7:58Réquiem para Carlos Nasser

por José Maria Correia

Foi em 1980 e no antigo MDB que conheci o Carlos. Ele vinha do antigo PP, o partido de  tancredo Neves, pelas mãos de Jayme Canet e de Affonso Camargo. Eu, do grupo de Richa pai e Álvaro Dias, entre outros.

Carlos tinha um perfil esguio e fisicamente muito parecido com o ator italiano Vitorio Gasmann, com o queixo proeminente. Neto de libaneses , filho de um médico ilustre de Ponta Grossa e uma delicada professora de piano, veio para Curitiba estudar Direito. Aqui andava na companhia do jornalista Nêgo Pessoa, de quem se tornou o maior é inseparável amigo. Morou muito tempo no Rio de Janeiro – e no meio jornalístico conviveu nas redações com os grandes nomes das letras. Alguns verdadeiros mitos como Nelson Rodrigues, com quem ia aos jogos do Fluminense no Maracanã, e Paulo Francis e Armando Nogueira, também cronistas. Como morava no Arpoador e na esquina do mar, seu companheiro de caminhadas matinais era o grande Millôr Fernandes, com quem costumava almoçar no estúdio.

Naninho, como era chamado (diminutivo de Carlinhos), conseguia a proeza de reunir em seu apartamento, para assistir futebol aos domingos, essas figuras e mais João Saldanha e Rafael de Almeida Magalhães, que foi Ministro e Vice-Governador da Guanabara, entre outros.

Naninho frequentou o apartamento de Paulo Francis em Nova York e foi chamado para gravar um depoimento no filme póstumo sobre o escritor e comentarista da Rede Globo. Era assim um bem sucedido cidadão do mundo, com amigos em Roma e na Inglaterra, onde fazia questão de comprar seus trajes. Era sofisticado com simplicidade -e era com naturalidade que frequentava também a mansão do icônico Roberto Marinho, a quem apresentou para vários governadores do Paraná.

Foi candidato a deputado federal constituinte, e mesmo sem fazer uma campanha cara,  ficou entre os suplentes mais votados.

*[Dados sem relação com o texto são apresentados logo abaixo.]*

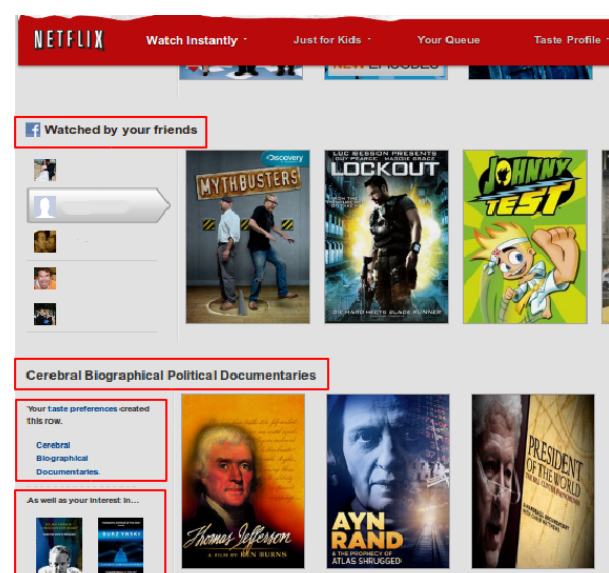Open the Watch Instantly dropdown menu

pyautogui.click(x=196, y=40)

Tornou-se amigo do doutor Francisco da Cunha Pereira, que o convidou para escrever na Gazeta do Povo aos domingos, onde permaneceu por vinte anos como um dos críticos mais lidos.

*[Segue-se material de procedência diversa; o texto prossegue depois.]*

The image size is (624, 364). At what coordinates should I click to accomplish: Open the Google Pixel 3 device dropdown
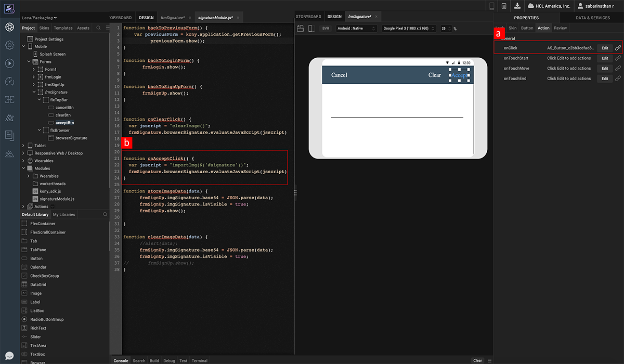[x=409, y=29]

Polêmico, certa vez arrumou uma encrenca com os donos de restaurantes de Santa Felicidade afirmando que o que serviam não era comida italiana, pois conhecia as boas receitas de toda a Itália, e os daqui não tinham semelhança alguma. O gentleman Doutor Francisco teve que usar de toda a habilidade para contornar a crise criada pelo exigente Naninho,

Também batia fortemente no PT, embora tivesse bons amigos e convivas entre petistas. E no futebol era implacável sempre à favor do Fluminense time que torcia desde criança por influência do tio que tinha sido presidente do clube. Naninho era frequentador e cavalheiro da Boca Maldita, local onde nocauteou um radialista desafeto por falar contra seus amigos. Desassombrado, era uma pena afiada, o que lhe custou alguns processos e incômodos.

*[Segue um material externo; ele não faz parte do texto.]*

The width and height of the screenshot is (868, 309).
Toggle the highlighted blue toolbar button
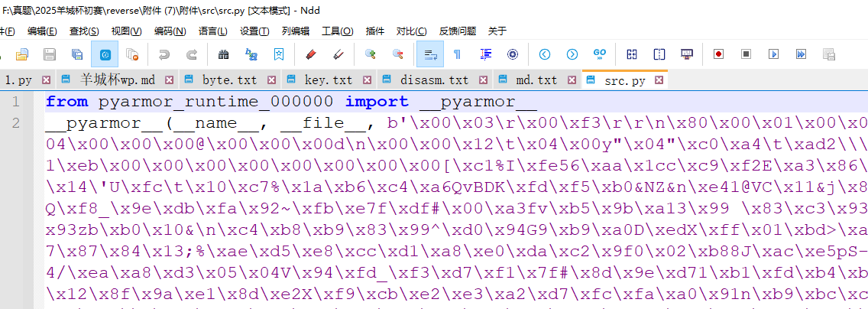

Mesmo não tendo sido eleito deputado federal, era muito ouvido pelo Dr. Ulysses Guimarães que o convidou para o ultra restrito Clube do Poire, uma confraria de políticos influentes apreciadores do licor de pera e oriundos do antigo MDB. Com sua habilidade de saber ouvir, receber e aconselhar o Carlos Nasser, tornou-se também próximo de Pelé e de sua família.

Era ainda procurado pelos seus conhecimentos da Bolsa de Valores,onde atuou por décadas investindo e assessorando investidores. Profissionalmente além da Bolsa, foi Chefe do extinto escritório do Paraná no Rio de Janeiro, diretor da Corretora do Banestado e assessor de cinco governadores. Já depois dos setenta anos mantinha uma empresa de consultoria o que lhe trouxe alguns aborrecimentos em função de episódios mal esclarecidos mas que em nada o comprometiam moralmente. Também trabalhou no marketing de campanhas políticas importantes , tinha um raciocínio frio e lógico e era temido pelos adversários que encontrava.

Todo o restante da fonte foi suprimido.